INPUT DATA ▸
* * * * * * *
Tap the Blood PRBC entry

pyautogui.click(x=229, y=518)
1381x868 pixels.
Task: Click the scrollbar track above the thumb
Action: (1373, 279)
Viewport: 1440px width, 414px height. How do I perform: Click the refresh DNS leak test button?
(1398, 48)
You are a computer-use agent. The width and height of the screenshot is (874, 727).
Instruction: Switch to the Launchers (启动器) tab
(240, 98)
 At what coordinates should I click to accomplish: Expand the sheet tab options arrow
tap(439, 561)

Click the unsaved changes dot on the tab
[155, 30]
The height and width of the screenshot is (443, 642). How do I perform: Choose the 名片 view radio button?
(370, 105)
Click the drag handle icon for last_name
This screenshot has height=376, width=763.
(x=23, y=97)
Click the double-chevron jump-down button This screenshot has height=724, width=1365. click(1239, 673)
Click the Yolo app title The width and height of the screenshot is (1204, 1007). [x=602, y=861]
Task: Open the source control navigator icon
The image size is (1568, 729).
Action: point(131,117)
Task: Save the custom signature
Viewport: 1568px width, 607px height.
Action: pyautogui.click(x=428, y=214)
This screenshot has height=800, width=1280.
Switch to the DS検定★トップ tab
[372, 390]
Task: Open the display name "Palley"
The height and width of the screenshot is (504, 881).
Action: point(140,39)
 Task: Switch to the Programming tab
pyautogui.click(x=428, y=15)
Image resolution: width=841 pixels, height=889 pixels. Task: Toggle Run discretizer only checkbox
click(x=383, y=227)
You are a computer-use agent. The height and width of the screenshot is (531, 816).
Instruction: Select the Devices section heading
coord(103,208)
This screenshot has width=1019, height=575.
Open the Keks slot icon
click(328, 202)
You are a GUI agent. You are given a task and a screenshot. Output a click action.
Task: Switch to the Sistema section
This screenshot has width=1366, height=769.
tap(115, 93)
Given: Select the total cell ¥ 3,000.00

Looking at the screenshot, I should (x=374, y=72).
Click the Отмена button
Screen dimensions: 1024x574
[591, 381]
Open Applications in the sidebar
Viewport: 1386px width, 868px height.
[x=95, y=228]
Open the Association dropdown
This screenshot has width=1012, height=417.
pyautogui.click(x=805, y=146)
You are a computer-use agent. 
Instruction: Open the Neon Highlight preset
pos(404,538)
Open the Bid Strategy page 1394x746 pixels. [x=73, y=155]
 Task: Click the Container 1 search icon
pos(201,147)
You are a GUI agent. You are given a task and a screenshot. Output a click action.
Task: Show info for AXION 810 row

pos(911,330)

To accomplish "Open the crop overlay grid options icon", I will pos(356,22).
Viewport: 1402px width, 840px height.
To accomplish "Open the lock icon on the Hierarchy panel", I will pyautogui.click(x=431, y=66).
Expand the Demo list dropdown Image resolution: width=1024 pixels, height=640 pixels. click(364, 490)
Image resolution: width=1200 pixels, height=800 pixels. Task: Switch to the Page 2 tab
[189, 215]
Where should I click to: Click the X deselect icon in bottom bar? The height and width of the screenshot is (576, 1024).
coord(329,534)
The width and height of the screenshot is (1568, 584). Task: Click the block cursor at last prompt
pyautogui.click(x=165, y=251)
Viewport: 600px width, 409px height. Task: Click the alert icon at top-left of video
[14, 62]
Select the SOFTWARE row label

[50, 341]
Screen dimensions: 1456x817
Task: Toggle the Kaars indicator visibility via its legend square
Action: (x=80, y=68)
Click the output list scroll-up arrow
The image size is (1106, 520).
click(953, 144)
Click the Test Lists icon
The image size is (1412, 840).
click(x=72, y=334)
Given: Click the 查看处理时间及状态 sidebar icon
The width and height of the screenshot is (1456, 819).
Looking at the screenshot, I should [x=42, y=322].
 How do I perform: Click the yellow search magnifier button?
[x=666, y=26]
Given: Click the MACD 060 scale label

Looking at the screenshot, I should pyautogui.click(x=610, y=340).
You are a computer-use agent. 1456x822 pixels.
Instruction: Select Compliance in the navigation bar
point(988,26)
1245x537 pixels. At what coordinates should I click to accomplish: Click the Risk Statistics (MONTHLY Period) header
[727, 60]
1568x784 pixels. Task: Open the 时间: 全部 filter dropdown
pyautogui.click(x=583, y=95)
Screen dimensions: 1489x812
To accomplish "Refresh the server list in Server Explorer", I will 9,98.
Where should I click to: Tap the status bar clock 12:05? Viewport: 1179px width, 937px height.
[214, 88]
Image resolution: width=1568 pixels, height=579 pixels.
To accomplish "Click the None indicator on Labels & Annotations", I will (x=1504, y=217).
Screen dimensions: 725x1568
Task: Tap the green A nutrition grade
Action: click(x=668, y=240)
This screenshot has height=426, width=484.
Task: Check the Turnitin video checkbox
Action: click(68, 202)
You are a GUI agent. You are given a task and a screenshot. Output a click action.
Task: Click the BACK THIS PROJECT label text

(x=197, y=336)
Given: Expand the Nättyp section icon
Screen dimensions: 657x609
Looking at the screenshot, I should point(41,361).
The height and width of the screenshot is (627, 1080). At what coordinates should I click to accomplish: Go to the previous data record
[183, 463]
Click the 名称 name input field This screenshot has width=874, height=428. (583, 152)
* * * * * * *
TO BE DONE ▸ Could you recast every row above as a Markdown table with the columns Number and Text, giving each row its number and skipping blank lines?

ANSWER TO THE TASK ▸
| Number | Text |
|---|---|
| 1 | Tap the Blood PRBC entry |
| 2 | pyautogui.click(x=229, y=518) |
| 3 | 1381x868 pixels. |
| 4 | Task: Click the scrollbar track above the thumb |
| 5 | Action: (1373, 279) |
| 6 | Viewport: 1440px width, 414px height. How do I perform: Click the refresh DNS leak test button? |
| 7 | (1398, 48) |
| 8 | You are a computer-use agent. The width and height of the screenshot is (874, 727). |
| 9 | Instruction: Switch to the Launchers (启动器) tab |
| 10 | (240, 98) |
| 11 |  At what coordinates should I click to accomplish: Expand the sheet tab options arrow |
| 12 | tap(439, 561) |
| 13 | Click the unsaved changes dot on the tab |
| 14 | [155, 30] |
| 15 | The height and width of the screenshot is (443, 642). How do I perform: Choose the 名片 view radio button? |
| 16 | (370, 105) |
| 17 | Click the drag handle icon for last_name |
| 18 | This screenshot has height=376, width=763. |
| 19 | (x=23, y=97) |
| 20 | Click the double-chevron jump-down button This screenshot has height=724, width=1365. click(1239, 673) |
| 21 | Click the Yolo app title The width and height of the screenshot is (1204, 1007). [x=602, y=861] |
| 22 | Task: Open the source control navigator icon |
| 23 | The image size is (1568, 729). |
| 24 | Action: point(131,117) |
| 25 | Task: Save the custom signature |
| 26 | Viewport: 1568px width, 607px height. |
| 27 | Action: pyautogui.click(x=428, y=214) |
| 28 | This screenshot has height=800, width=1280. |
| 29 | Switch to the DS検定★トップ tab |
| 30 | [372, 390] |
| 31 | Task: Open the display name "Palley" |
| 32 | The height and width of the screenshot is (504, 881). |
| 33 | Action: point(140,39) |
| 34 |  Task: Switch to the Programming tab |
| 35 | pyautogui.click(x=428, y=15) |
| 36 | Image resolution: width=841 pixels, height=889 pixels. Task: Toggle Run discretizer only checkbox |
| 37 | click(x=383, y=227) |
| 38 | You are a computer-use agent. The height and width of the screenshot is (531, 816). |
| 39 | Instruction: Select the Devices section heading |
| 40 | coord(103,208) |
| 41 | This screenshot has width=1019, height=575. |
| 42 | Open the Keks slot icon |
| 43 | click(328, 202) |
| 44 | You are a GUI agent. You are given a task and a screenshot. Output a click action. |
| 45 | Task: Switch to the Sistema section |
| 46 | This screenshot has width=1366, height=769. |
| 47 | tap(115, 93) |
| 48 | Given: Select the total cell ¥ 3,000.00 |
| 49 | Looking at the screenshot, I should (x=374, y=72). |
| 50 | Click the Отмена button |
| 51 | Screen dimensions: 1024x574 |
| 52 | [591, 381] |
| 53 | Open Applications in the sidebar |
| 54 | Viewport: 1386px width, 868px height. |
| 55 | [x=95, y=228] |
| 56 | Open the Association dropdown |
| 57 | This screenshot has width=1012, height=417. |
| 58 | pyautogui.click(x=805, y=146) |
| 59 | You are a computer-use agent.  |
| 60 | Instruction: Open the Neon Highlight preset |
| 61 | pos(404,538) |
| 62 | Open the Bid Strategy page 1394x746 pixels. [x=73, y=155] |
| 63 |  Task: Click the Container 1 search icon |
| 64 | pos(201,147) |
| 65 | You are a GUI agent. You are given a task and a screenshot. Output a click action. |
| 66 | Task: Show info for AXION 810 row |
| 67 | pos(911,330) |
| 68 | To accomplish "Open the crop overlay grid options icon", I will pos(356,22). |
| 69 | Viewport: 1402px width, 840px height. |
| 70 | To accomplish "Open the lock icon on the Hierarchy panel", I will pyautogui.click(x=431, y=66). |
| 71 | Expand the Demo list dropdown Image resolution: width=1024 pixels, height=640 pixels. click(364, 490) |
| 72 | Image resolution: width=1200 pixels, height=800 pixels. Task: Switch to the Page 2 tab |
| 73 | [189, 215] |
| 74 | Where should I click to: Click the X deselect icon in bottom bar? The height and width of the screenshot is (576, 1024). |
| 75 | coord(329,534) |
| 76 | The width and height of the screenshot is (1568, 584). Task: Click the block cursor at last prompt |
| 77 | pyautogui.click(x=165, y=251) |
| 78 | Viewport: 600px width, 409px height. Task: Click the alert icon at top-left of video |
| 79 | [14, 62] |
| 80 | Select the SOFTWARE row label |
| 81 | [50, 341] |
| 82 | Screen dimensions: 1456x817 |
| 83 | Task: Toggle the Kaars indicator visibility via its legend square |
| 84 | Action: (x=80, y=68) |
| 85 | Click the output list scroll-up arrow |
| 86 | The image size is (1106, 520). |
| 87 | click(953, 144) |
| 88 | Click the Test Lists icon |
| 89 | The image size is (1412, 840). |
| 90 | click(x=72, y=334) |
| 91 | Given: Click the 查看处理时间及状态 sidebar icon |
| 92 | The width and height of the screenshot is (1456, 819). |
| 93 | Looking at the screenshot, I should [x=42, y=322]. |
| 94 |  How do I perform: Click the yellow search magnifier button? |
| 95 | [x=666, y=26] |
| 96 | Given: Click the MACD 060 scale label |
| 97 | Looking at the screenshot, I should pyautogui.click(x=610, y=340). |
| 98 | You are a computer-use agent. 1456x822 pixels. |
| 99 | Instruction: Select Compliance in the navigation bar |
| 100 | point(988,26) |
| 101 | 1245x537 pixels. At what coordinates should I click to accomplish: Click the Risk Statistics (MONTHLY Period) header |
| 102 | [727, 60] |
| 103 | 1568x784 pixels. Task: Open the 时间: 全部 filter dropdown |
| 104 | pyautogui.click(x=583, y=95) |
| 105 | Screen dimensions: 1489x812 |
| 106 | To accomplish "Refresh the server list in Server Explorer", I will 9,98. |
| 107 | Where should I click to: Tap the status bar clock 12:05? Viewport: 1179px width, 937px height. |
| 108 | [214, 88] |
| 109 | Image resolution: width=1568 pixels, height=579 pixels. |
| 110 | To accomplish "Click the None indicator on Labels & Annotations", I will (x=1504, y=217). |
| 111 | Screen dimensions: 725x1568 |
| 112 | Task: Tap the green A nutrition grade |
| 113 | Action: click(x=668, y=240) |
| 114 | This screenshot has height=426, width=484. |
| 115 | Task: Check the Turnitin video checkbox |
| 116 | Action: click(68, 202) |
| 117 | You are a GUI agent. You are given a task and a screenshot. Output a click action. |
| 118 | Task: Click the BACK THIS PROJECT label text |
| 119 | (x=197, y=336) |
| 120 | Given: Expand the Nättyp section icon |
| 121 | Screen dimensions: 657x609 |
| 122 | Looking at the screenshot, I should point(41,361). |
| 123 | The height and width of the screenshot is (627, 1080). At what coordinates should I click to accomplish: Go to the previous data record |
| 124 | [183, 463] |
| 125 | Click the 名称 name input field This screenshot has width=874, height=428. (583, 152) |